## WHAT IS NEEDED
Starting with the line that contains "Viewport: 1456px width, 819px", give again exactly and only each line through the end of the records; include the last line and exclude pictures.

## DATASET RECORDS
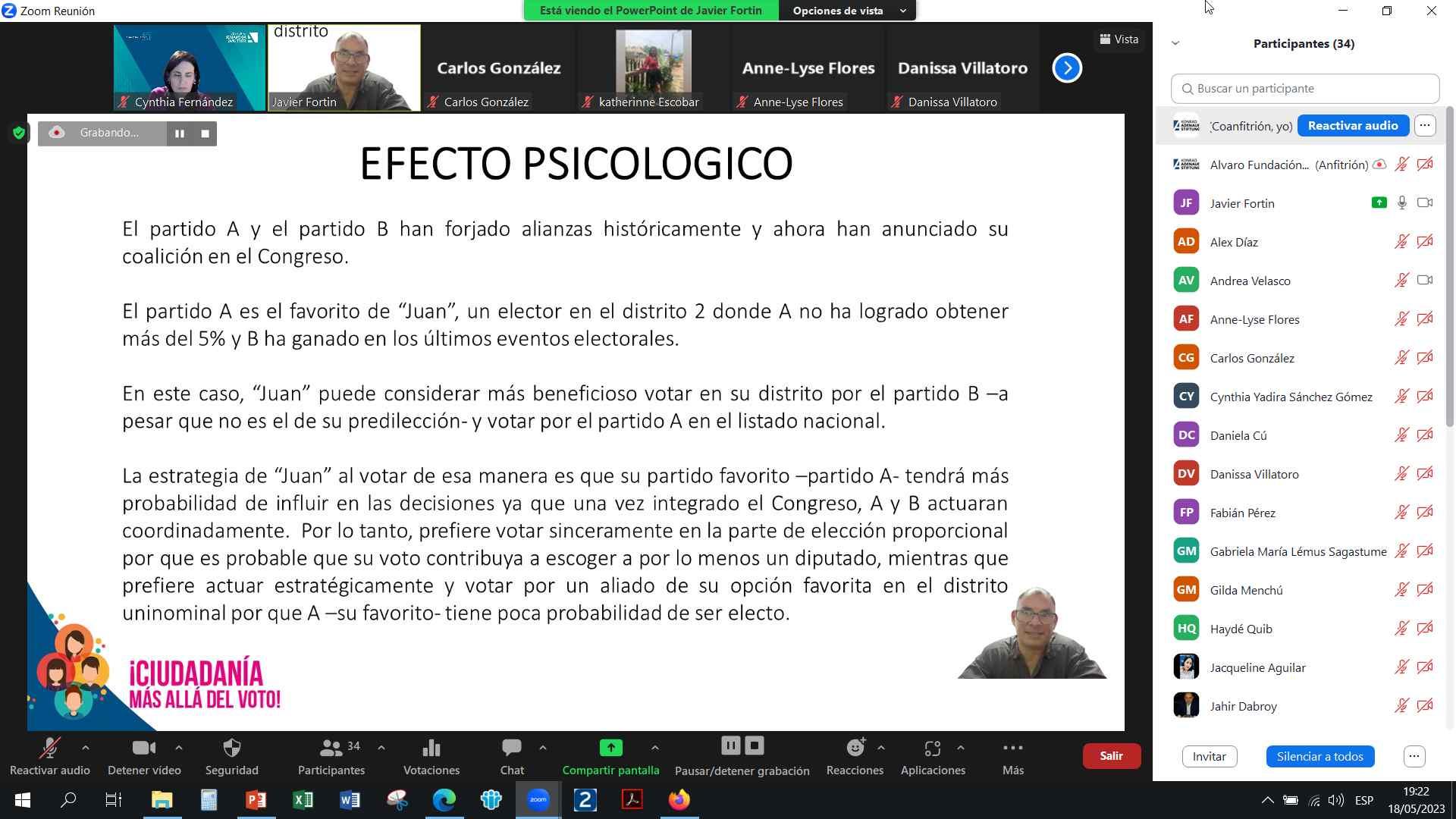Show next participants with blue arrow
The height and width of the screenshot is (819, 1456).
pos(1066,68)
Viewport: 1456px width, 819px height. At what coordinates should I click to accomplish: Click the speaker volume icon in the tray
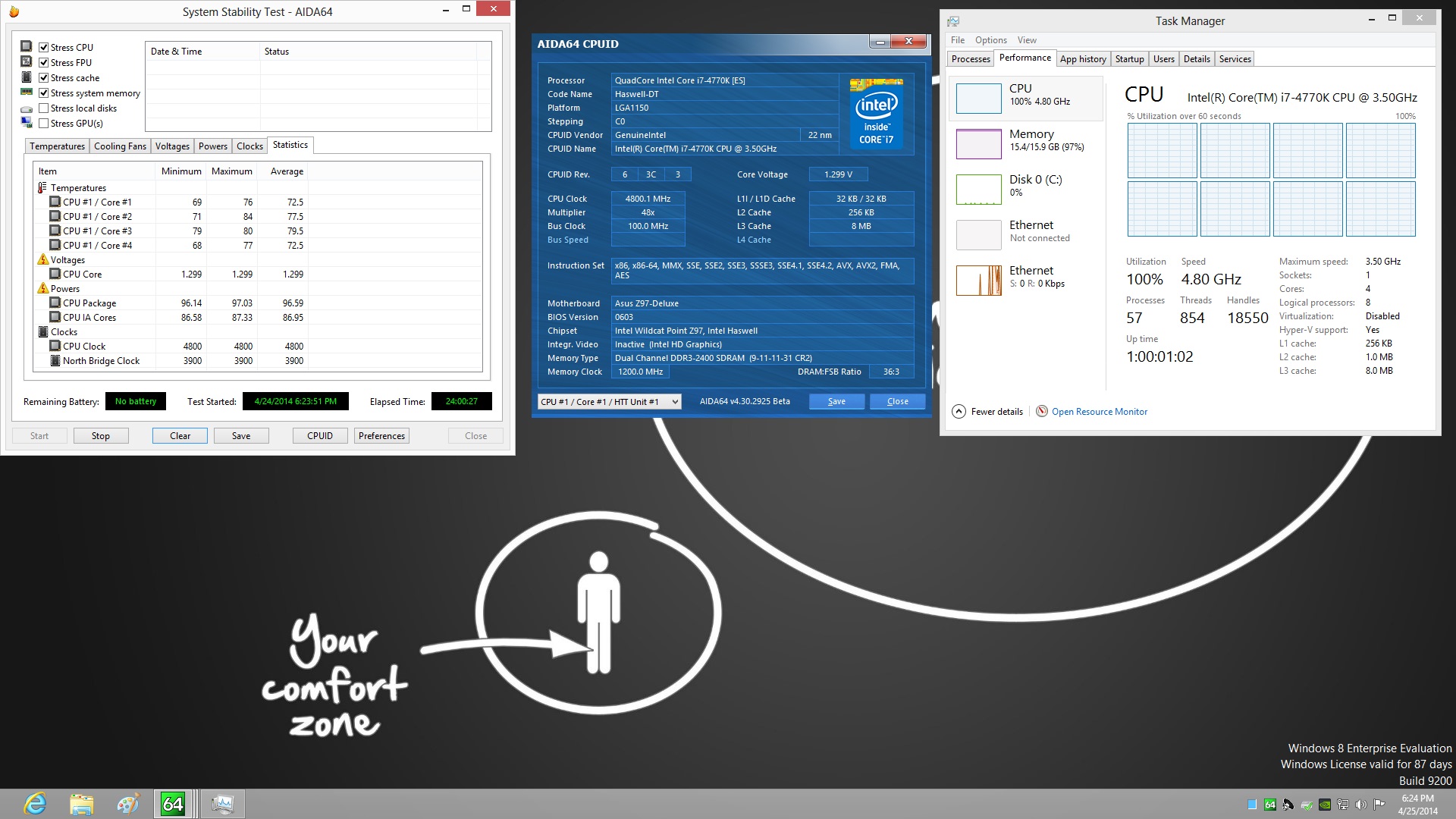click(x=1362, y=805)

## SOLUTION FOR THIS EXERCISE
Viewport: 1456px width, 819px height. At what coordinates should I click to accomplish: Click the speaker volume icon in the tray
click(x=1362, y=805)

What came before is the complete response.